Frey syndrome is a common complication after parotidectomy. The aim of this study is to investigate potential predictors for development of Frey syndrome and explore their implications in additional prophylactic procedures. To the best of our knowledge, this is the first study to address these issues.

Methods

A computer search was performed to identify all patients who received parotidectomy from January 2009 to December 2011 in Queen Mary Hospital, Hong Kong. Individual case notes were reviewed to retrieve details for analysis.

Results

A total of 155 parotidectomies were identified. Tumor size was the only statistically significant clinical predictor (Frey group: 43.5 ± 38.4 mm vs No Frey group: 33.1 ± 27.5 mm; P = 0.018).
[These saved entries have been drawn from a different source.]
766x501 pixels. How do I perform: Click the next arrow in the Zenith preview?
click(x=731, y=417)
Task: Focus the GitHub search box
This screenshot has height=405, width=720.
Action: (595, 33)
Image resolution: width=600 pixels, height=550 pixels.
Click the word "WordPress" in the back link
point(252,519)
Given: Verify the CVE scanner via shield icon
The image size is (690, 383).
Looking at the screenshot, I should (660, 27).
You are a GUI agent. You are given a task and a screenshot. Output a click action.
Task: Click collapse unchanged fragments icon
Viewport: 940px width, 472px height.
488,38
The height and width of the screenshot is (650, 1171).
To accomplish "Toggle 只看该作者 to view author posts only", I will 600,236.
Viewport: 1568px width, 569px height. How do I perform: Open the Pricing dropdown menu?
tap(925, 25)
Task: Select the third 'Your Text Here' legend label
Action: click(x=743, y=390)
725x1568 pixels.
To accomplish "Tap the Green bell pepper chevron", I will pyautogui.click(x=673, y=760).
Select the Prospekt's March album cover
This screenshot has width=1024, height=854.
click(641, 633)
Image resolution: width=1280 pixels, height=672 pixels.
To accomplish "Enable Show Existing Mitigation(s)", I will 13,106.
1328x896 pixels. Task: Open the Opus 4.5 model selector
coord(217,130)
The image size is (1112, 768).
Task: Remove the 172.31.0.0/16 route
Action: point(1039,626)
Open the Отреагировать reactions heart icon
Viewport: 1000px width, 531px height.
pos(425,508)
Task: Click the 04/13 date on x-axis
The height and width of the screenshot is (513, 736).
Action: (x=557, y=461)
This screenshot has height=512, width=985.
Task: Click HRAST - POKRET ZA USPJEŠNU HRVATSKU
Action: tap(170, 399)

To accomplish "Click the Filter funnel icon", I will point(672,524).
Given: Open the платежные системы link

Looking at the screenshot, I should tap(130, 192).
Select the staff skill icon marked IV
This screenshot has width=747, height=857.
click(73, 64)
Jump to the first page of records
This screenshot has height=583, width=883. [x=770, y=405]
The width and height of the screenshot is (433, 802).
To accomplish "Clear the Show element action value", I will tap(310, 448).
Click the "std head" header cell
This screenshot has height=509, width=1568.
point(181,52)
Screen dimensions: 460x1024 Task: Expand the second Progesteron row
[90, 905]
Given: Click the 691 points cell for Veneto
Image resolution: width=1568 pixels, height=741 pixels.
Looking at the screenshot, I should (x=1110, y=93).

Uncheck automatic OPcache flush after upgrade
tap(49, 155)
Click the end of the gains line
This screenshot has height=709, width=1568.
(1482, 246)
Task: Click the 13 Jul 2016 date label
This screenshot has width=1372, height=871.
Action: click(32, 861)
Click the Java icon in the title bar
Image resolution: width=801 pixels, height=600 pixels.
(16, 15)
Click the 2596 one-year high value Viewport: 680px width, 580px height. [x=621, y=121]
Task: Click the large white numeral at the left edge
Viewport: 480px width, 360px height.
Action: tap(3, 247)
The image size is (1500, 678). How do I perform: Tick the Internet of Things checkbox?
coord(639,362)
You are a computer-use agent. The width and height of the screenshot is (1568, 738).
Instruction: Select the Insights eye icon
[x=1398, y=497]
Disease pathology, type of resection, and previous treatments such as radiotherapy or parotidectomy did not appear to be associated with development of Frey syndrome.

Results

Post hoc analysis of our data showed that Frey incidence nearly doubled in patients with tumor size of 4 cm or greater (33%) compared to those with tumors that sized less than 4 cm (18%).

Conclusions

Frey syndrome is common after parotidectomy. Tumor size is the only statistically significant predictor of its development. Routine preventive interventions, for example, use of acellular dermal matrix, dermofat graft or muscle flaps to prevent Frey syndrome, should be considered for high risk patients.